• PROBLEM TO SOLVE:
Please list every line in the listing below that contains the word "dimensions" and copy each one in full.

• RECORDS SUPPLIED:

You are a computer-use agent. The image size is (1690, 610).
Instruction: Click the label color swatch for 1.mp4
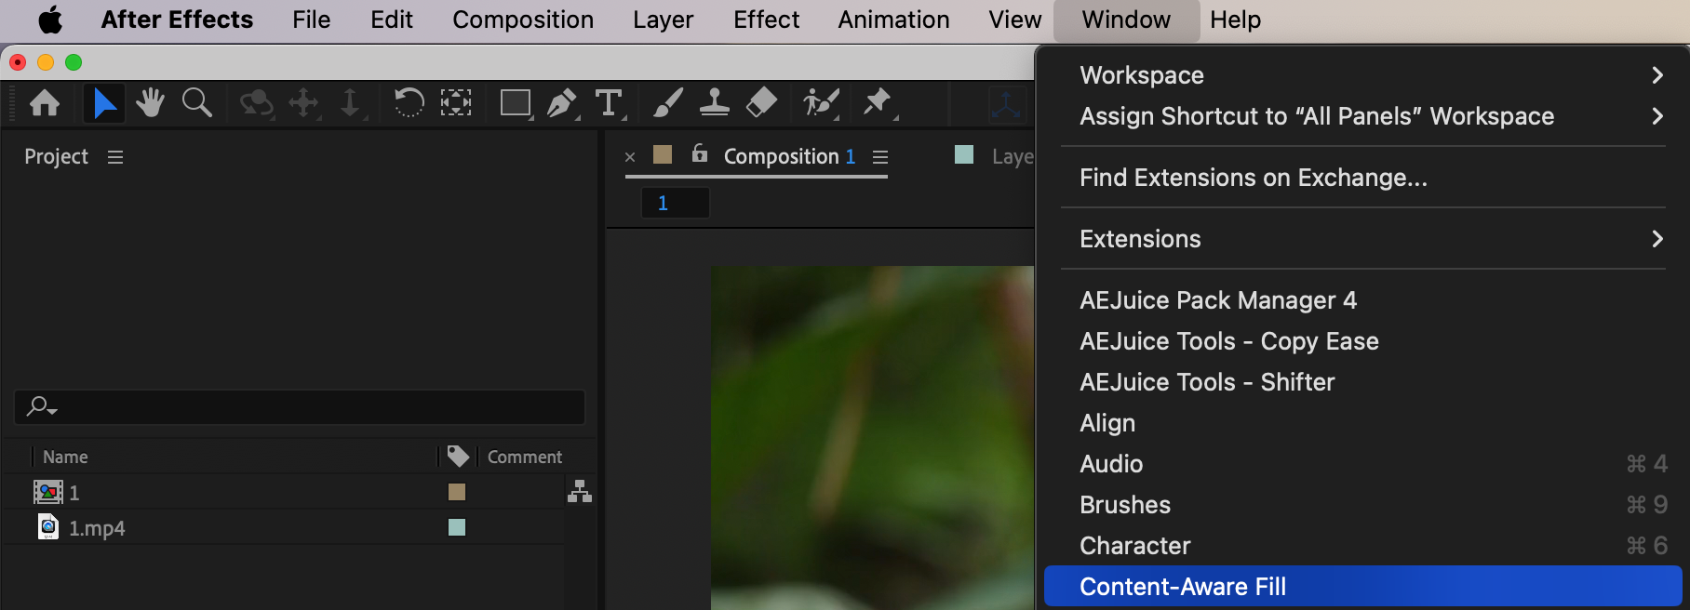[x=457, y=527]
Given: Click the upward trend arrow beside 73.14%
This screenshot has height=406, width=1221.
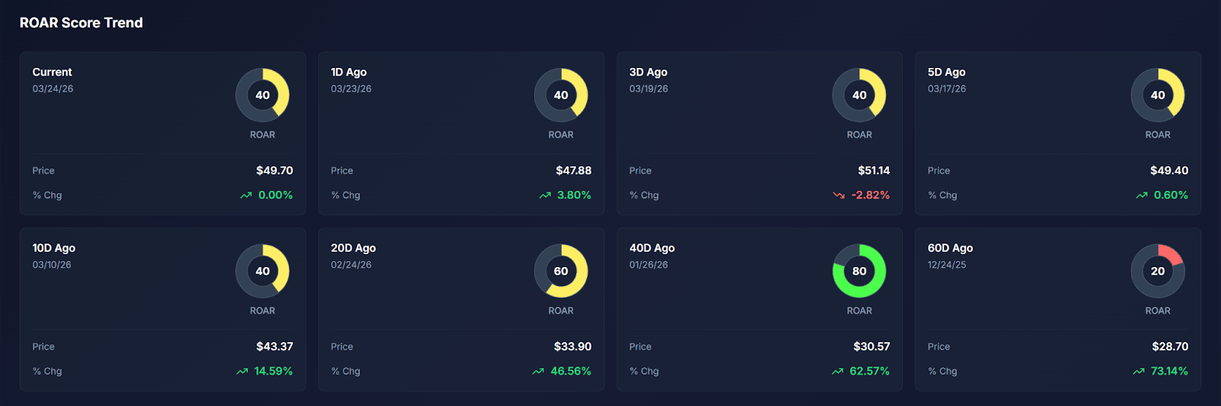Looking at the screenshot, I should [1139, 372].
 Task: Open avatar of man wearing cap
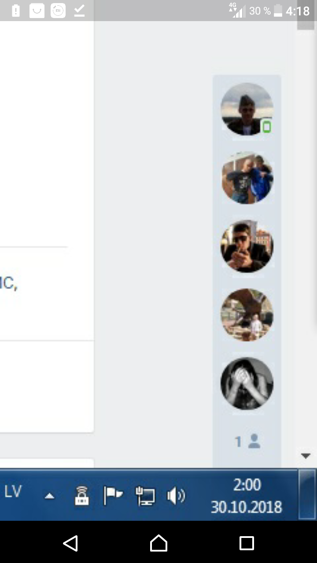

* * *

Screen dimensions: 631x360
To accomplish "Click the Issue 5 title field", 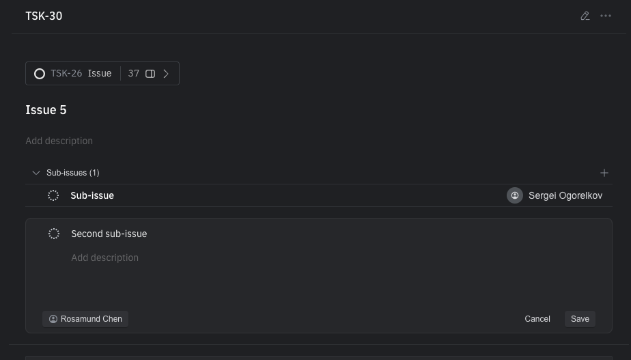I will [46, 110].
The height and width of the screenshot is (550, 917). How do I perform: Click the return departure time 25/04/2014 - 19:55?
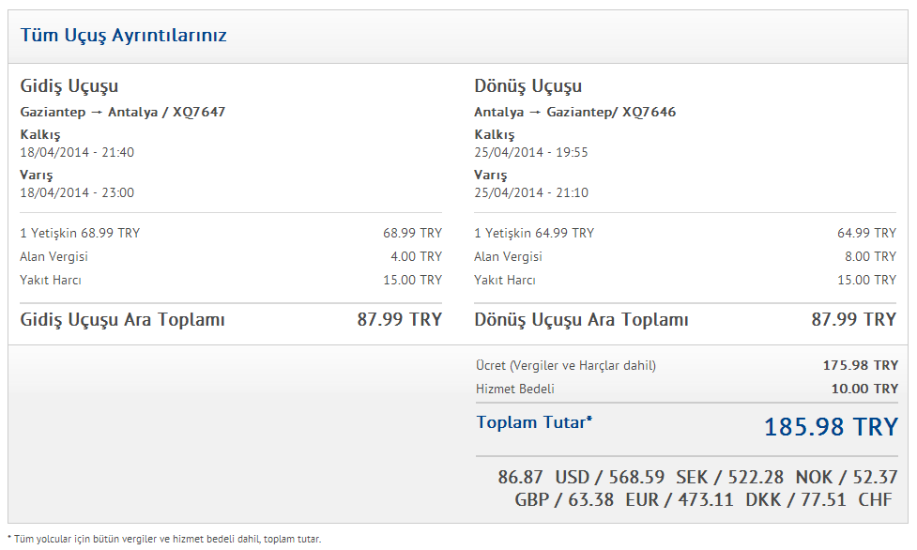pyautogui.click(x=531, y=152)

...

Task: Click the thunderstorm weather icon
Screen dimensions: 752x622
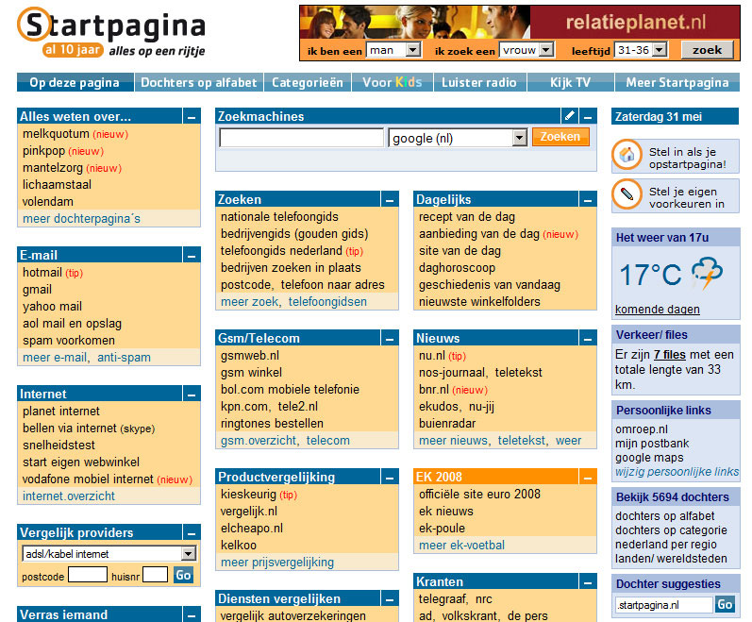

• EXPECTED ANSWER:
Screen dimensions: 631x360
Screen dimensions: 752x622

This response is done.